On Toormore’s third and final run last term, he came over to Ireland and won the Group 1 National Stakes, comfortably beating the David Wachman-trained Sudirman, who had won the Group 1 Phoenix Stakes on his previous run. That is high-class juvenile form, and it will be fascinating to see how Toormore fares on his debut as a three-year-old on Thursday. Timeform rated him the best juvenile in Europe last season.

Kingston Hill was rated just 2lb lower than Toormore last year and, like Richard Hannon’s horse, he too was unbeaten in three runs as a juvenile.
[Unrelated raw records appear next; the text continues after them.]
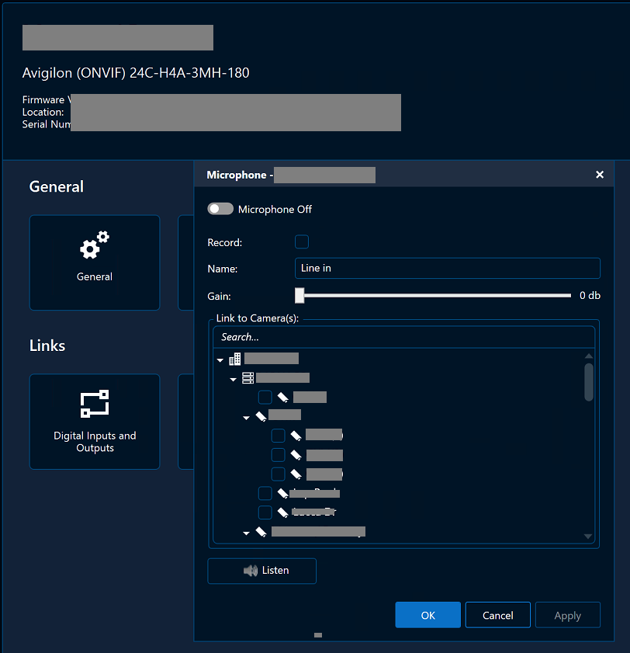Click the OK button
The image size is (630, 653).
[428, 615]
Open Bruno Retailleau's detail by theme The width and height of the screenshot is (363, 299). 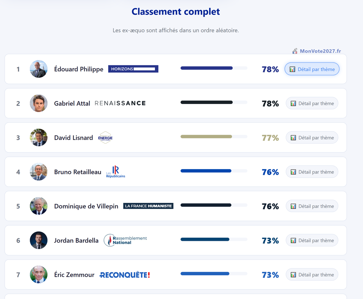312,172
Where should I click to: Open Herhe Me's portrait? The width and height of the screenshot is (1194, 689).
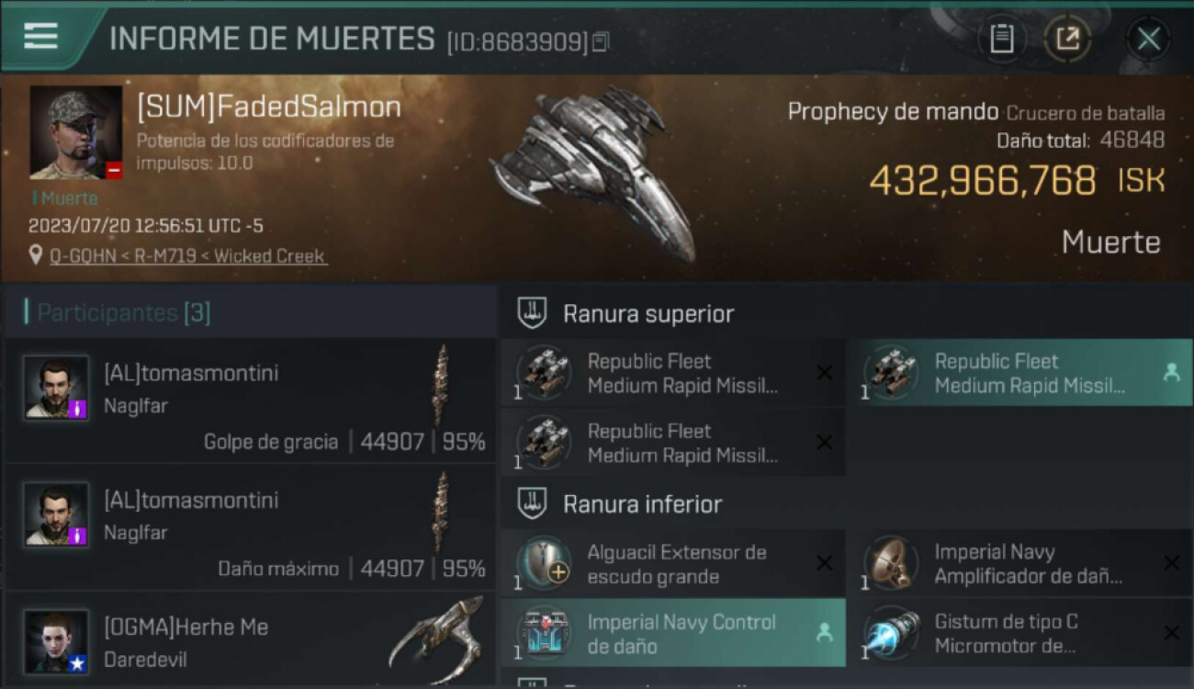point(57,641)
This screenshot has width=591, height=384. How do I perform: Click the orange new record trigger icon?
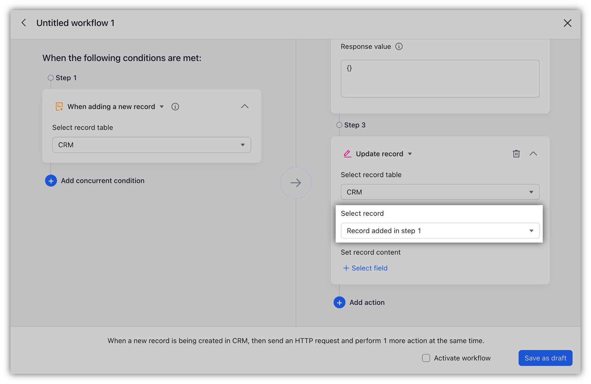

Trained by the astute Roger Varian, the Mastercraftsman colt did not make his racecourse debut until September last year, but he won his maiden and a Group 3 contest before going on to run out an impressive winner of the Group 1 Racing Post Trophy at Doncaster. And he achieved all of that in the space of just over a month.

Like Australia, Kingston Hill is probably bred more for middle distances than for a mile, and the Racing Post Trophy is often more a guide to the following year’s Derby than to the following year’s Guineas. That said, his trainer is happy that he has the pace for a mile. The Guineas is his early-season target, but he will probably step up in trip as the season progresses.

It is a season that is bursting with potential at present.